À partir de ce simple bout de papier, le journaliste a pu acheter en ligne un nouveau billet d'avion et à l'aide du numéro de voyageur fréquent, accéder au dossier personnel de l'individu, qui contenait son numéro de passeport, sa date de naissance, son adresse actuelle et d'autres informations recueillies par les compagnies aériennes. Ces informations additionnelles auraient pu aisément être utilisées pour commettre des fraudes communément désignées sous le terme de "vol d'identité". Le journaliste retrace les événements terroristes passés (antérieurs d'ailleurs le 11 septembre) qui ont conduit le gouvernement américain à imposer à toutes les compagnies offrant des vols à destination des États Unis l'obligation de lui communiquer de telles informations, afin de permettre le profilage des voyageurs et d'interdire à ceux figurant sur les listes de surveillance l'embarquement à bord. Cette délégation à des entreprises privées de la fonction de collecte et de transmission des données sur les passagers est jugée problématique en raison du coût que cette pratique entraîne pour elles, et de l'absence de contreparties financières ou symboliques à leur mise en oeuvre. À leur tour, les compagnies aériennes déléguent cette tâche aux passagers eux-mêmes, particulièrement lorsque ceux-ci souhaitent s'enregistrer en ligne. L'absence de contrôles et la faible importance accordée par les entreprises aériennes à cette tâche (pour peu qu'elles soient perçues comme suffisamment respectueuses des règlements par les pouvoirs publics) explique les trous béants détectés par le journaliste dans les systèmes informatiques de l'une d'entre elles.

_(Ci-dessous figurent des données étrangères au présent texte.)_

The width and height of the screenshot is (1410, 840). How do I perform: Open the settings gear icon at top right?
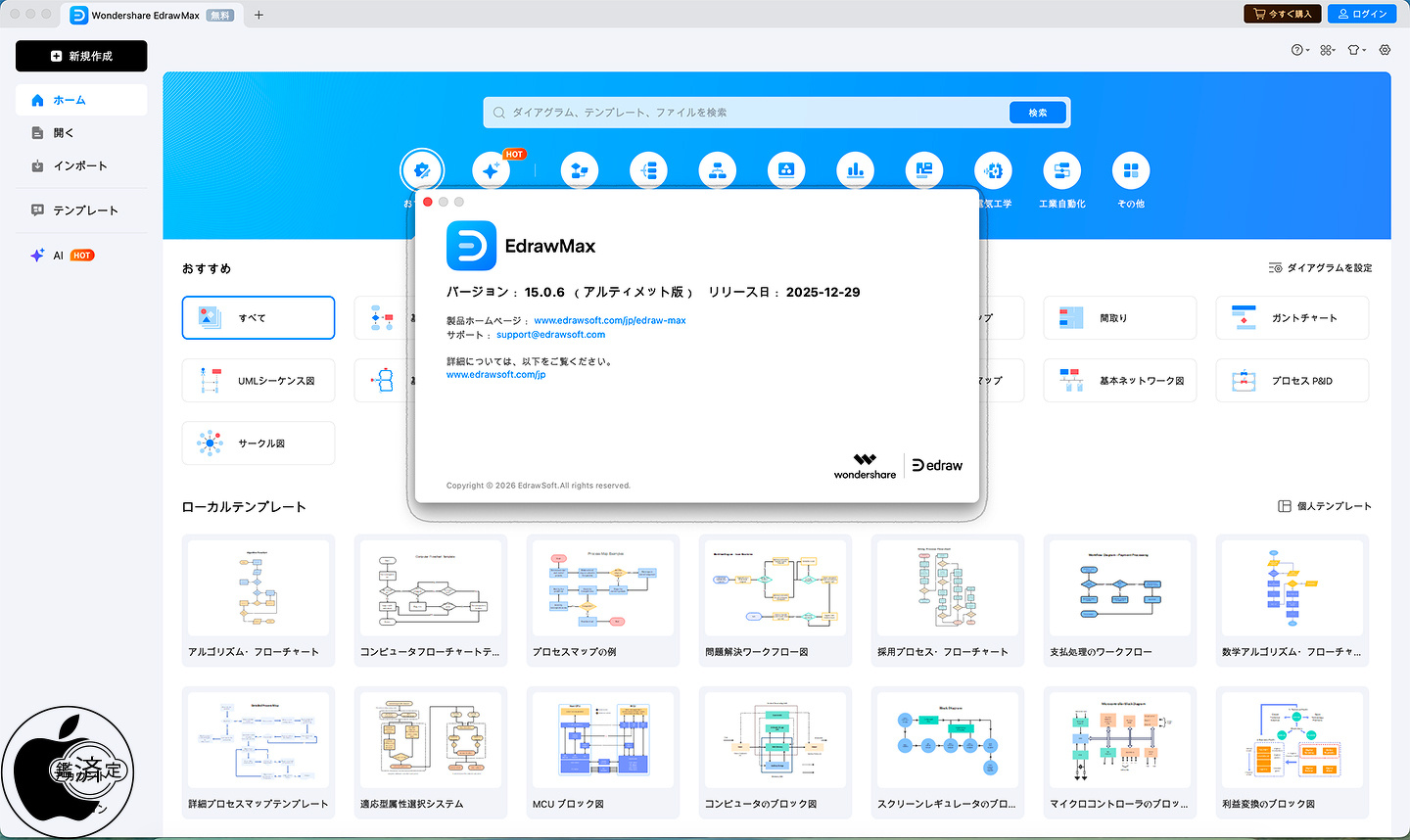coord(1385,50)
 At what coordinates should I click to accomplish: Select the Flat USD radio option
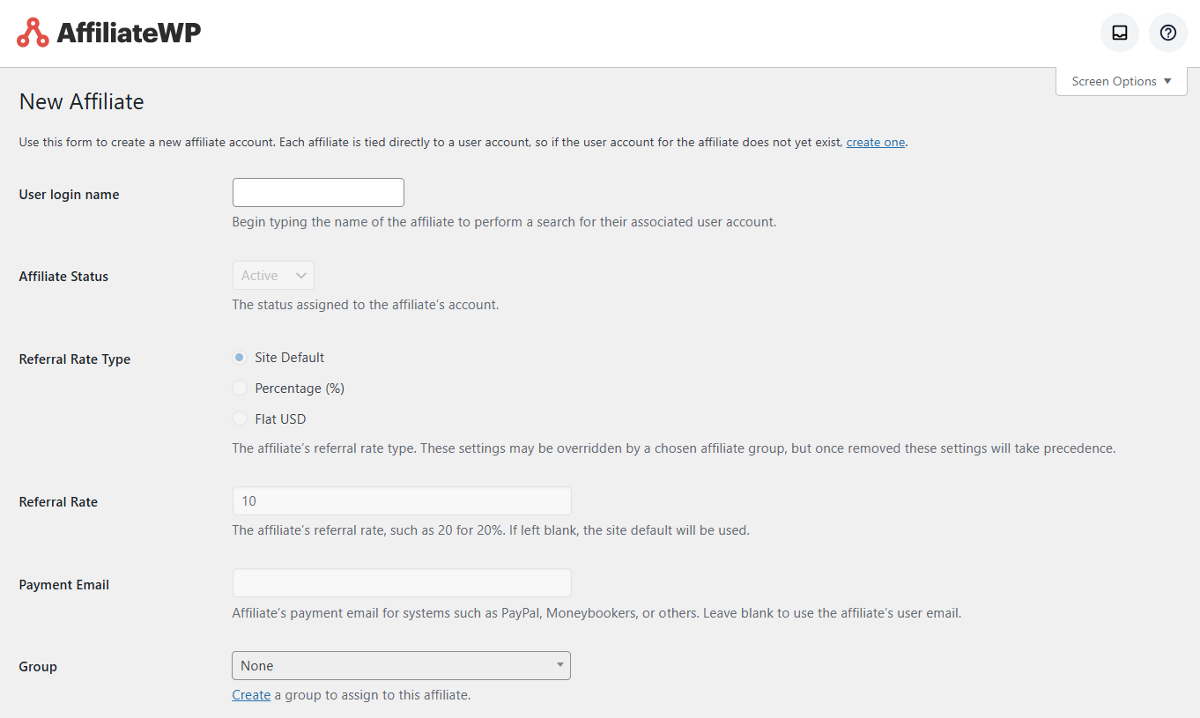pos(239,419)
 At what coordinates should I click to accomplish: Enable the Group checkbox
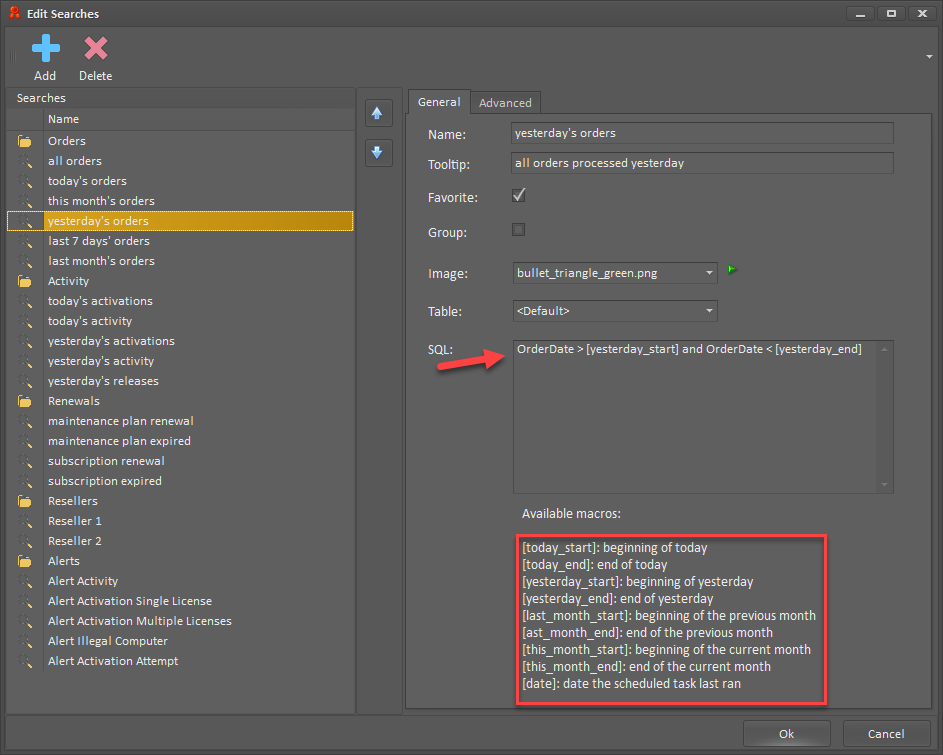click(518, 230)
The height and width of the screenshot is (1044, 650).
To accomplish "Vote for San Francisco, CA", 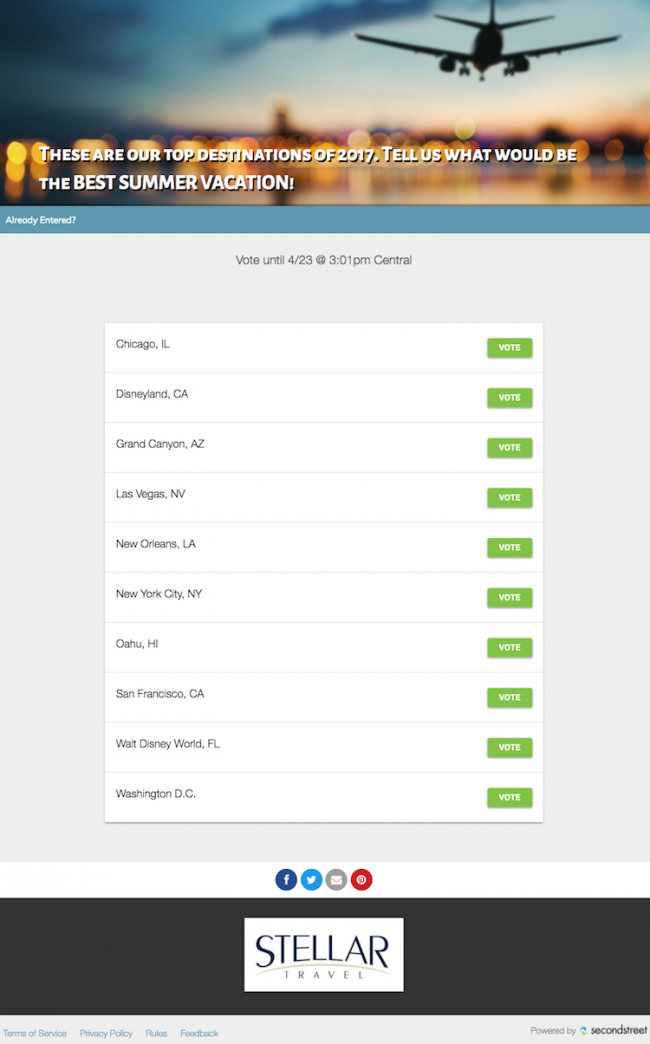I will tap(509, 697).
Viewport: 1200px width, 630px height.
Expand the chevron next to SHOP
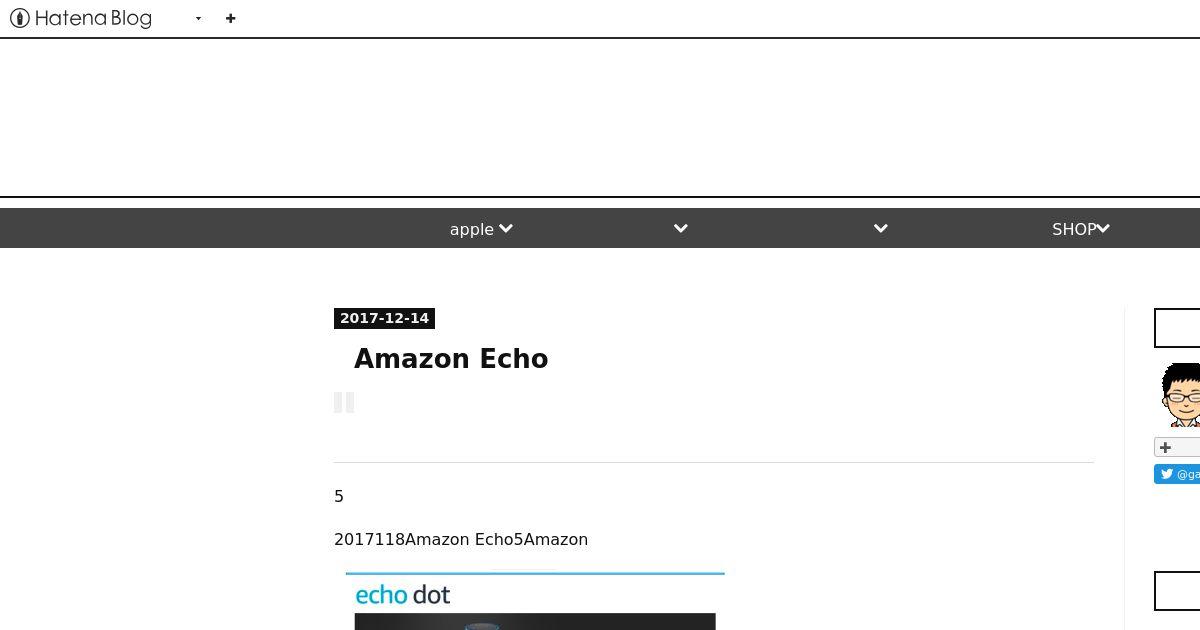tap(1103, 229)
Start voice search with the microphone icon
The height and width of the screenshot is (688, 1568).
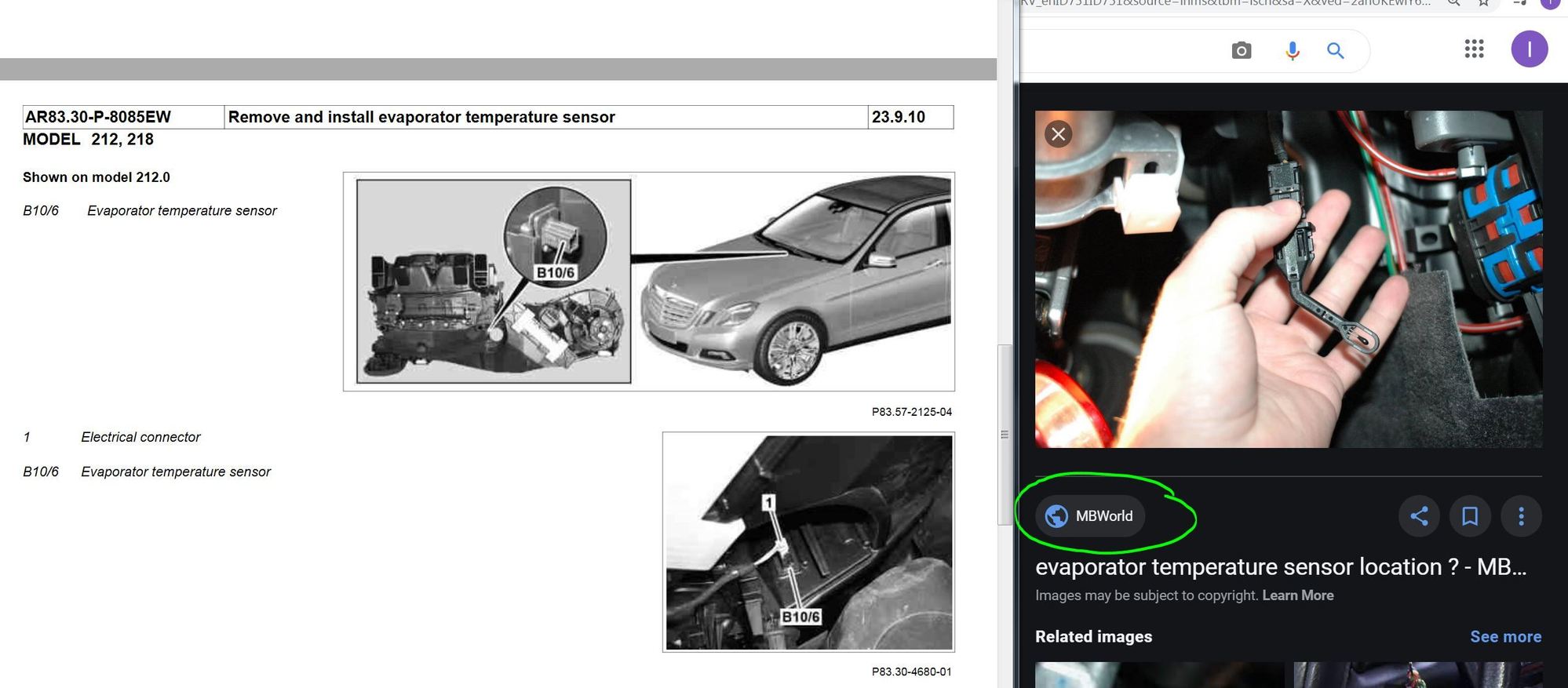pyautogui.click(x=1292, y=51)
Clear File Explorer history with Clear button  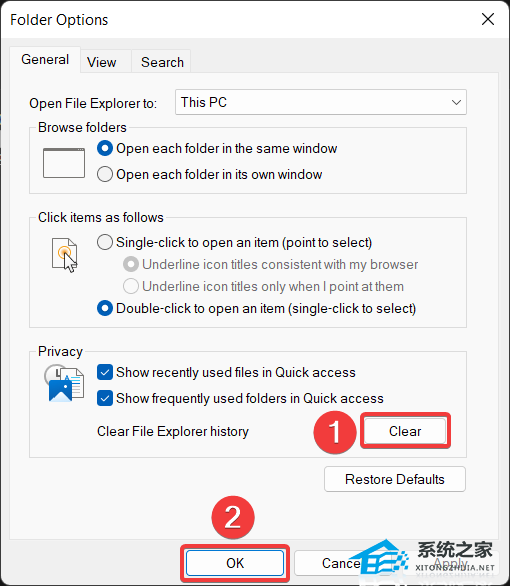click(405, 431)
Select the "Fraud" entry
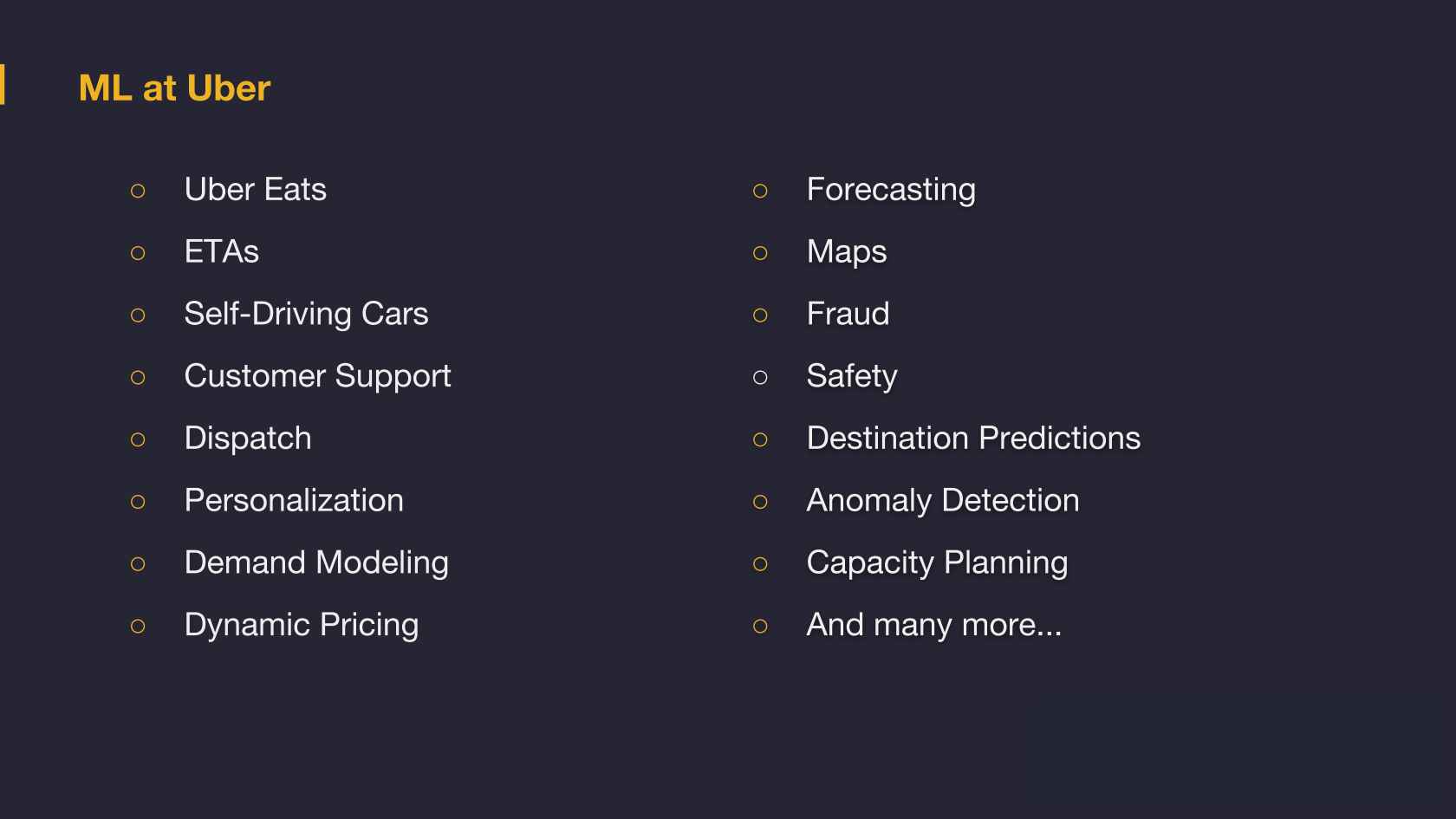The width and height of the screenshot is (1456, 819). click(x=848, y=314)
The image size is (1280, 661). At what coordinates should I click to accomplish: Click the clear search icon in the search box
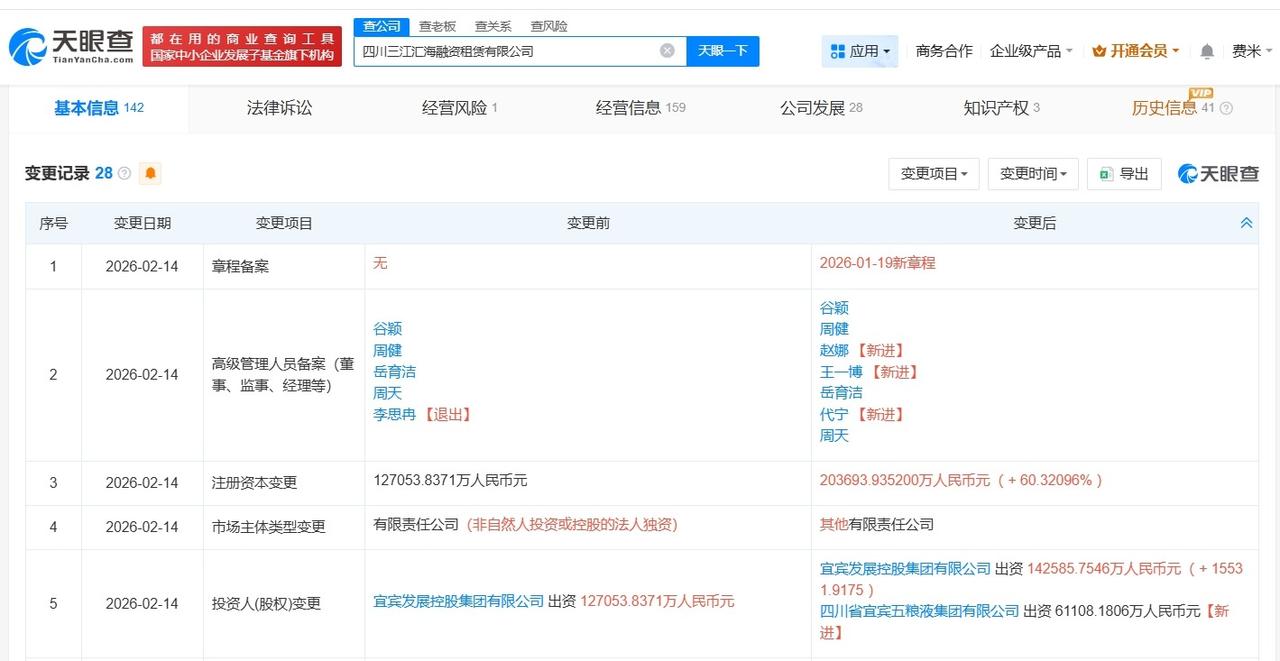point(666,50)
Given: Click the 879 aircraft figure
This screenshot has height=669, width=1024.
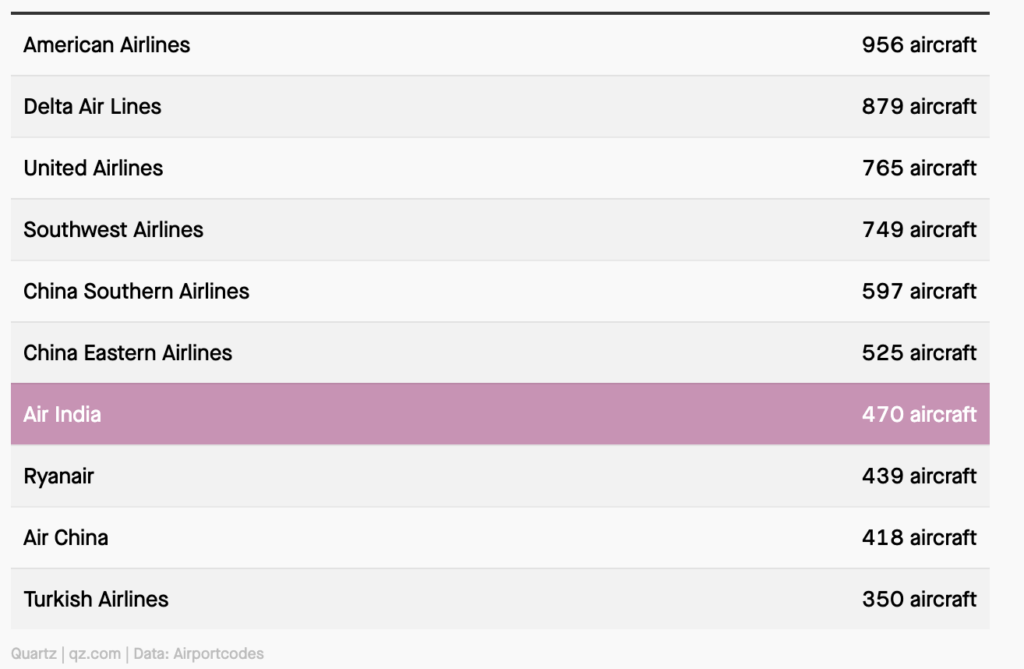Looking at the screenshot, I should 919,106.
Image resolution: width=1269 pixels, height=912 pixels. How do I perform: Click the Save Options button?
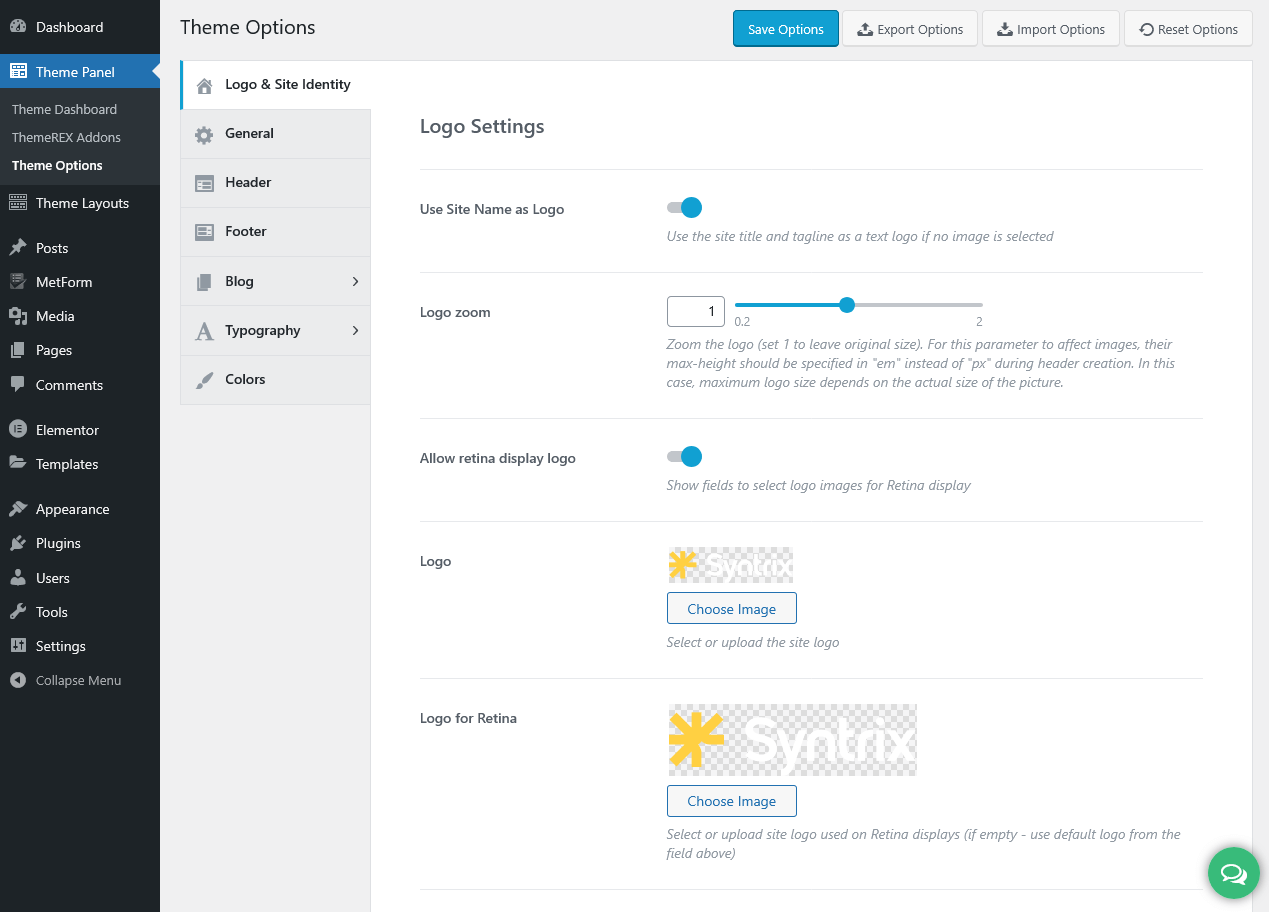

L'histoire ne nous dit pas si la victime a quand même pu bénéficier des miles de ce billet frauduleux.

04 mai 2006

L'imprécision des listes de surveillance des passagers aériens

L'association américaine EPIC (Electronic Privacy Information Centre) vient d'obtenir par le biais de la Loi sur l'accés à l'information des documents venant corroborer les inquiétudes sur les risques d'erreurs que recèlent les listes de surveillance des passagers aériens. Ces dernières contiennent les noms de terroristes et de criminels recherchés par les forces de police et les services de renseignement. Elles recèlent plus de 200.000 noms qui sont comparés avec les listes de passagers transmises par les compagnies aériennes, afin d'interdire de vol les personnes suspectées de terrorisme ou de crimes connexes. Bien entendu, les homonymes des personnes figurant sur ces listes, à tort ou à raison d'ailleurs, souffrent souvent des imprécisions et des nombreuses inexactitudes qu'elles recèlent.

Les documents obtenus par l'EPIC de la part de l'agence de la sécurité du transport aérien (TSA) montrent ainsi que ces erreurs n'épargnent pas les employés du gouvernement américain participant activement à la lutte contre le terrorisme. Le site Wired détaille ainsi le profil de certains voyageurs qui ont fait l'objet de contrôles approfondis, malgré l'immunité qu'est censée leur procurer leur emploi: on y trouve des agents secrets disposants d'habilitation secret défense et top secret, de hauts gradés militaires voyageant avec des billets réservés et payés par l'armée américaine, de diplomates du Département d'État, ainsi que des employés de compagnies aériennes voyageant en tant que passagers... En tout, près de 28.000 personnes auraient déposé une plainte formelle auprès de la TSA afin de faire retirer leur nom de la liste en question, sans que l'on sache exactement combien y sont parvenues. On peut imaginer que si de nombreuses personnes font l'objet d'un contrôle inutile, d'autres qui figurent légitimement sur la liste ne devraient pas avoir de mal à se faufiler à travers les mailles du filet électronique.